Pour la FGTB, la CSC et la CGSLB, les flexi-jobs porteraient atteinte aux droits des travailleurs en introduisant différentes discriminations. Un travailleur concerné ne bénéficierait ainsi pas des mêmes conditions de travail et de rémunération qu’un autre travailleur sous contrat régulier exerçant la même fonction, sur le même lieu de travail. "Il nous paraît difficilement explicable que la Cour constitutionnelle estime que ce système est en conformité avec la Constitution", ont-ils d’ailleurs rapidement réagi.

La décision de la Cour constitutionnelle était d’autant plus attendue que le gouvernement de Charles Michel (MR) a prévu d’élargir le mécanisme en janvier prochain au commerce de détail. Seront ainsi concernés : les petits magasins indépendants, les boulangeries, les boucheries, les grandes entreprises de vente au détail, les supermarchés et les salons de coiffure. Les pensionnés pourront également bénéficier de ce nouveau régime.

Pour le gouvernement , les flexi-jobs sont un succès et il est hors de question de les remettre en cause. Reste que la mesure n’a pas encore séduit du côté des patrons francophones. L’ultra majorité de 28.000 flexi-jobers se trouve ainsi en Flandre. "C’est une mesure qui semble surtout répondre au marché de l’emploi flamand, qui est en situation de quasi plein emploi. Il faut déjà trouver des personnes en 4/5e minimum. Cela ne répond pas aux besoins des employeurs wallons ", indique Clarisse Ramaker, de l’Union des classes moyennes (UCM).

"On est plutôt favorable à la mesure, mais à Bruxelles, ce n’est pas si utilisé. On préférerait des réductions de charges sur les temps-plein", lâche Brussels Hotels Association, qui représente le secteur hôtelier bruxellois.

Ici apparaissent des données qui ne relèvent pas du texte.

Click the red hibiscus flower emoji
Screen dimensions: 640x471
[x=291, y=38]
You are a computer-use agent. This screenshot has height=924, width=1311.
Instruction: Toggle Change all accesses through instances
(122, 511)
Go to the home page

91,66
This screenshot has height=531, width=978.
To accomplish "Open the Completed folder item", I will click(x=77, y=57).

De son côté, Comeos, la fédération qui représente les grandes enseignes, a rappelé jeudi son manque d’intérêt pour la mesure.

Philippe De Backer (Open VLD), secrétaire d’État à la Lutte contre la fraude sociale : "Les flexi-jobs connaissent un succès immense"

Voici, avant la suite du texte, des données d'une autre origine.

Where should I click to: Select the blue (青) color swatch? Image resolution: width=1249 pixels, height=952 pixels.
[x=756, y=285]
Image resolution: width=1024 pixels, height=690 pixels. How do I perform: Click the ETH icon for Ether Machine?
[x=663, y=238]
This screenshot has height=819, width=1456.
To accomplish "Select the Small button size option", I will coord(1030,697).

"À l’heure actuelle, nous percevons 15 millions d’euros de recettes ONSS sur les emplois qui n’existaient pas auparavant ou qui étaient payés au noir. Entre-temps, les flexi-jobs connaissent un succès immense et ce sont une des mesures les plus positives en faveur de l’emploi des années précédentes. Il y a déjà 28.000 flexi-jobs dans 7.300 établissements du secteur de l’horeca, qui travaillent en moyenne 4 heures par semaine et gagnent 11,6 euros nets par heure. Pour cette raison, nous élargissons le système vers le commerce de détail et les pensionnés."